(i) 20 g of NaCl is dissolved in 200 g of water. Calculate its concentration.

(ii) In order to make the concentration of alcohol 25%, how much alcohol is to be added to 150 cm³ of water?

(iii) Solubility of a substance at 45°C is 36.5g.
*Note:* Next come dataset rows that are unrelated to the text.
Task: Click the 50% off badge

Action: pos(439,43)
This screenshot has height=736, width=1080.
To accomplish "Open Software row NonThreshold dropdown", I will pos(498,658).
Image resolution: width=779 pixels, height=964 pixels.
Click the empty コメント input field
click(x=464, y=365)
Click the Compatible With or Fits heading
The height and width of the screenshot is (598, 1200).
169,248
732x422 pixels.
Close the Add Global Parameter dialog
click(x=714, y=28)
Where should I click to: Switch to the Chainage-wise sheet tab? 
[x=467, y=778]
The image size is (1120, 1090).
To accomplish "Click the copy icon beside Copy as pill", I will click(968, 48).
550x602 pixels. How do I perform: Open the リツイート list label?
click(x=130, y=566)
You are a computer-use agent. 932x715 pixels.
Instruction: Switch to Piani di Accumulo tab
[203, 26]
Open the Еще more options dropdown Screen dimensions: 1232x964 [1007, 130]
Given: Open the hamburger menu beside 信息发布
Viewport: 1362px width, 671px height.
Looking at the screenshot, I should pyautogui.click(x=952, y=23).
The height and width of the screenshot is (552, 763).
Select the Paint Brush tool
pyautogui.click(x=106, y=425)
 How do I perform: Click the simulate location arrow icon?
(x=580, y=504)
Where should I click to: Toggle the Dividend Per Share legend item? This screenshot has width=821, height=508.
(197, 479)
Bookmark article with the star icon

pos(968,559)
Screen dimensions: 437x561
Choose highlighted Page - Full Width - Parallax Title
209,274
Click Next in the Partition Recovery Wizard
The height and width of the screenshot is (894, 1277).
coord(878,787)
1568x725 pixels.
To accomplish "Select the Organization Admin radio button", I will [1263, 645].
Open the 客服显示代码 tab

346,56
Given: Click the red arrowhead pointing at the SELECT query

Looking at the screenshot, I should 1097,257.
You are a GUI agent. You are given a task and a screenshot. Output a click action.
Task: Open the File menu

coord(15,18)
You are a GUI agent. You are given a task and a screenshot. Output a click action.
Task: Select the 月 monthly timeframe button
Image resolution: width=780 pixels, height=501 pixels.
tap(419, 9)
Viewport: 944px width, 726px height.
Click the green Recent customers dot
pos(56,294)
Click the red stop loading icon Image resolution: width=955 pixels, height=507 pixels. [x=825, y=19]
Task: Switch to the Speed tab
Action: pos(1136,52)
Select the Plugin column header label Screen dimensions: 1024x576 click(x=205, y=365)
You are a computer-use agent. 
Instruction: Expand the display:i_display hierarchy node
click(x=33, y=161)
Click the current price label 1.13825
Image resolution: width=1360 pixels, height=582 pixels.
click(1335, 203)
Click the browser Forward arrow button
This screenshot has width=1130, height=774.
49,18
What is meant by this statement?

(i) Given,

solute = 20 g

solvent = 200 g

concentration = ?

Concentration of solution = $\dfrac{\text{Mass of solute}}{\text{\text{Mass of solute + Mass of solvent}}}$ x 100

Concentration of solution = $\dfrac{20}{\text{200 + 20}}$ x 100

= 9.09%

Hence, concentration = 9.09%

(ii) Given,

concentration = 25%

solvent = 150 cm³

solute = ?

Concentration of solution = $\dfrac{\text{Volume of solute}}{\text{\text{Volume of solute + Volume of solvent}}}$ x 100

$\dfrac{25}{100}$ = $\dfrac{\text{Volume of solute (x)}}{\text{\text{Volume of solute (x)+ 150 }}}$

$\dfrac{1}{4}$ = $\dfrac{\text{Volume of solute (x)}}{\text{\text{Volume of solute (x)+ 150 }}}$

4x = x + 150

3x = 150

x = 50 cm³

Hence, alcohol added = 50 cm³

(iii) Solubility of a substance at 45°C is 36.5g means that 36.5g of substance dissolves in 100 g of water at the temperature of 45°C.